Il rumore del traffico aumenta il rischio di ictus

Il rumore del traffico aumenta il rischio di ictus

L’inquinamento acustico dovuto al traffico stradale cui siamo esposti ogni giorno aumenta il rischio di ictus dal 14 al 27% a seconda dell’eta’. Lo dimostra uno studio epidemiologico pubblicato sulla rivista European Heart Journal. E’ emerso che per ogni 10 decibel di rumore in piu’ cui si e’ esposti il rischio ictus aumenta mediamente del 14%, ma che se la persona ha piu’ di 65 anni il rischio aumenta del 27%.

La ricerca, che ha coinvolto 51485 persone, e’ di Mette S›rensen, dell’Istituto di Ricerca sul Cancro presso Copenhagen. Stando ai suoi calcoli si puo’ stimare, quindi, che il rumore da traffico e’ responsabile dell’8% dei casi di ictus e del 19% dei casi di ictus tra gli over-65. L’esposizione a lungo termine all’inquinamento acustico e’ gia’ additata da tempo come nemica della salute, infatti numerosi studi hanno dimostrato che il rumore di strade trafficate alla lunga aumenta il rischio di infarto e di pressione alta. Gli esperti danesi hanno dunque studiato i residenti in alcune zone urbane e misurato il rumore cui era esposto ciascuno in media.
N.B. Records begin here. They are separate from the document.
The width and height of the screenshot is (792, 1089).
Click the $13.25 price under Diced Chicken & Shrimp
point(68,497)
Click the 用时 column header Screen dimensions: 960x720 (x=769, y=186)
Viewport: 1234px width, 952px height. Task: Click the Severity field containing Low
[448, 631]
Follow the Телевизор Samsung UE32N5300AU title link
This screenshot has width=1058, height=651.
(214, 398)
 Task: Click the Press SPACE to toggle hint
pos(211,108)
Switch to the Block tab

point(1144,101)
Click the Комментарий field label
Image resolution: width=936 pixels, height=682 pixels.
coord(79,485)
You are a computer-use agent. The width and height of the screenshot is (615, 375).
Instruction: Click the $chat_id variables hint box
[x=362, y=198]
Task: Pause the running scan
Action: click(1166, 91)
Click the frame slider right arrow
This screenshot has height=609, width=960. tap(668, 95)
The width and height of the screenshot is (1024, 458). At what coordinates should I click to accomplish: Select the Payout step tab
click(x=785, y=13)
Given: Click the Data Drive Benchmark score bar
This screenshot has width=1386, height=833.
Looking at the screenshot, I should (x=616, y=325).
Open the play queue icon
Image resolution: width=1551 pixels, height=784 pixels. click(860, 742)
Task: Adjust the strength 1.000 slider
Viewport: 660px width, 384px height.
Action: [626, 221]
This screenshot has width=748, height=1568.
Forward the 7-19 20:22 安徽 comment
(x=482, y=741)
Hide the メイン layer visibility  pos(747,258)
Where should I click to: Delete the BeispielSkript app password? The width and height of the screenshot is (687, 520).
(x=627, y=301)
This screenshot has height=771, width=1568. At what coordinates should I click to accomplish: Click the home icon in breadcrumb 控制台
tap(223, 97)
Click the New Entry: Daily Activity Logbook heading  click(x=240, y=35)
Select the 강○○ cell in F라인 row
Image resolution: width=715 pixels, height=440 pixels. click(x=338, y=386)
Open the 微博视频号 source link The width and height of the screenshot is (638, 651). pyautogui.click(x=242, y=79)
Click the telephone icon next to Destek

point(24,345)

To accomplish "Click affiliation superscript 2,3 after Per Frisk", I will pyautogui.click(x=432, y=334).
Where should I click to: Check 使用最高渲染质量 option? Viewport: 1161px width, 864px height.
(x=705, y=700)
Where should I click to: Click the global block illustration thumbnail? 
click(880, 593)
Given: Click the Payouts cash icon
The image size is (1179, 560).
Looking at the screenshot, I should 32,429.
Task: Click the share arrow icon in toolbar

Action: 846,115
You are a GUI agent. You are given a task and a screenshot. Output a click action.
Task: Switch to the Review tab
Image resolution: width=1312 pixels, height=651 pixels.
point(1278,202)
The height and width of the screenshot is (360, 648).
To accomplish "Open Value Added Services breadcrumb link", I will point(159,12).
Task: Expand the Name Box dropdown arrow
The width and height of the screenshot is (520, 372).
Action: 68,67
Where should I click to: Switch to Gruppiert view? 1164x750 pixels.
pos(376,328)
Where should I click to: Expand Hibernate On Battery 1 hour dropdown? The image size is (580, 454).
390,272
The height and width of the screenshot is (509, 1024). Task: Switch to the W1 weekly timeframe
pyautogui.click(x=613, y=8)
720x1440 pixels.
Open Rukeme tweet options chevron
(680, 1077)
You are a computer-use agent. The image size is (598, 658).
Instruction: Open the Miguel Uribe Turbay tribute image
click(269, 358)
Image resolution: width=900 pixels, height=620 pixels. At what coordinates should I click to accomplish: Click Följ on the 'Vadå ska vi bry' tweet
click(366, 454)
Il 35% del campione esaminato e’ risultato esposto a 60 decibel di rumore e che l’inquinamento acustico andava da un minimo di 40 a un massimo di 82 decibel a seconda della zona. E’ emersa una netta associazione tra rumore da traffico stradale e rischio ictus, soprattutto tra gli over-65. I meccanismi alla base di questa associazione restano poco chiari, ma potrebbe essere che il rumore sia un fattore di stress nemico della salute cardiovascolare e che i disturbi del sonno correlati al rumore siano a loro volta legati a ipertensione.